Recently, volunteer Jamie McConnell built, donated and installed “Carl Little” bluebird boxes that are scattered about Tufton Farm. Within one week of installation, these structures were already hosting bluebird eggs that later hatched. Now, these boxes support thriving baby bluebirds. (In the picture above, the stovepipe pole guard deters snakes, raccoons, opossums and cats from accessing the nest.)
With such success, our goal is to increase the amount of bluebird boxes at Tufton to eventually have a true bluebird trail with boxes placed every 100 yards or so. Future plans also include installing additional bird boxes for smaller and larger birds including, wrens, chickadees, kestrels, screech owls and wood ducks. We look forward to seeing guests leisurely strolling across our property and marveling at the amazing sights and sounds. We’ll keep you posted!
If you are interested in building a nesting box and raising bluebirds in your own yard, consult the Virginia Bluebird Society’s website and consider joining the North American Bluebird Society. After installing your bluebird box, remember to regularly monitor throughout the nesting season; as nests can be infiltrated by snakes, mice, paper wasps and unwelcome birds species, such as house sparrows and English starlings, two common nest box interlopers.
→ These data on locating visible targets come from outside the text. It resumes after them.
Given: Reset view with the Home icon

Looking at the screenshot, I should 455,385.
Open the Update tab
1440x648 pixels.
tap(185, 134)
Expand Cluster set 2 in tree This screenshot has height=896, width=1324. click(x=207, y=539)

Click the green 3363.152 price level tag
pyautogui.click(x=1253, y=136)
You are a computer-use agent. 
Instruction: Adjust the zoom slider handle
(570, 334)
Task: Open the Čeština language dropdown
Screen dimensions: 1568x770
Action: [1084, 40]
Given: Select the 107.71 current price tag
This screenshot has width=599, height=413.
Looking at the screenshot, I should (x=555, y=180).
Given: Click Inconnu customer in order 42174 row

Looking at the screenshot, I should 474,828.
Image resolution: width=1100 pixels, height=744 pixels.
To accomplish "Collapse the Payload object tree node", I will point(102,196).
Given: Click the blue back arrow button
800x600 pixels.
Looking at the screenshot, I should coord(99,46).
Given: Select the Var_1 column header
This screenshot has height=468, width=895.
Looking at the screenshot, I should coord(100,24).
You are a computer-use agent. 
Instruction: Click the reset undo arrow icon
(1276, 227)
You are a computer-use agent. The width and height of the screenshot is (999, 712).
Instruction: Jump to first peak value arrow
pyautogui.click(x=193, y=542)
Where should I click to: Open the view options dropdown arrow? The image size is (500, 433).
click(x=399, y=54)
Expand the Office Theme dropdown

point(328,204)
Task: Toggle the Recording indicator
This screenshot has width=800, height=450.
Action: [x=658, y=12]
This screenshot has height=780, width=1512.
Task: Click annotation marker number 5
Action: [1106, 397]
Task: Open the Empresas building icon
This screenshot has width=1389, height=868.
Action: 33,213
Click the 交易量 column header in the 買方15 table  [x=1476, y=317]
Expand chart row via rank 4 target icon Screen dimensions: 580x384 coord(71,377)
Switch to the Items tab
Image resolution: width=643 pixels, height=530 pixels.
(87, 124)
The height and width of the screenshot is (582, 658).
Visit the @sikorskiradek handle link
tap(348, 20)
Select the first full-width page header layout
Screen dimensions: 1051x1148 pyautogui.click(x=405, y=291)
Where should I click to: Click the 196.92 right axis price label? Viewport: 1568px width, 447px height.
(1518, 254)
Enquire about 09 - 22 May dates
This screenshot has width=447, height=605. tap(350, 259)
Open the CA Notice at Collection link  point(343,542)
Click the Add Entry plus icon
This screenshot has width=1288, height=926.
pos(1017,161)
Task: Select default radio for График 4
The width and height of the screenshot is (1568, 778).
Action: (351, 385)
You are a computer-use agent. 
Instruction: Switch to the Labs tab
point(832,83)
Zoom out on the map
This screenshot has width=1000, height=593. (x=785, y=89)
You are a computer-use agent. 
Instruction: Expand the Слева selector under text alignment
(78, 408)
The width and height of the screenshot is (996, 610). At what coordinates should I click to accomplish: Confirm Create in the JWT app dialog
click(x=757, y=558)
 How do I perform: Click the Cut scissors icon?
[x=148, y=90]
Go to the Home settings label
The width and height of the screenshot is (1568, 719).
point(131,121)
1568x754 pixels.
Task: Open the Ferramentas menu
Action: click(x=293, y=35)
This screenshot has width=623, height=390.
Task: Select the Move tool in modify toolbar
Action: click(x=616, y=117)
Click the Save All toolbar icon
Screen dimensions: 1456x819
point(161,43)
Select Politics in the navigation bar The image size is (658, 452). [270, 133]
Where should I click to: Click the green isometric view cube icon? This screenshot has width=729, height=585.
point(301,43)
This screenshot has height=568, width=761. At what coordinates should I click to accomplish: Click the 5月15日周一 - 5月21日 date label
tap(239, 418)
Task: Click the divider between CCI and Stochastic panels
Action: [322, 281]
Although Tufton Farm is not regularly open to the public, participants in the Heritage Harvest Festival pre-event at Tufton Farm will have a unique opportunity to see our new bird boxes and many other recent on-site habitat improvements. “Jefferson’s Tufton Farm: Strong Roots, New Growth” will take place on Thursday, September 20th from 10 a.m.- 1 p.m., and will feature a behind-the-scenes walking tour describing Tufton’s archaeological past and future plans to restore farming to Monticello through the launch of an experimental farming center.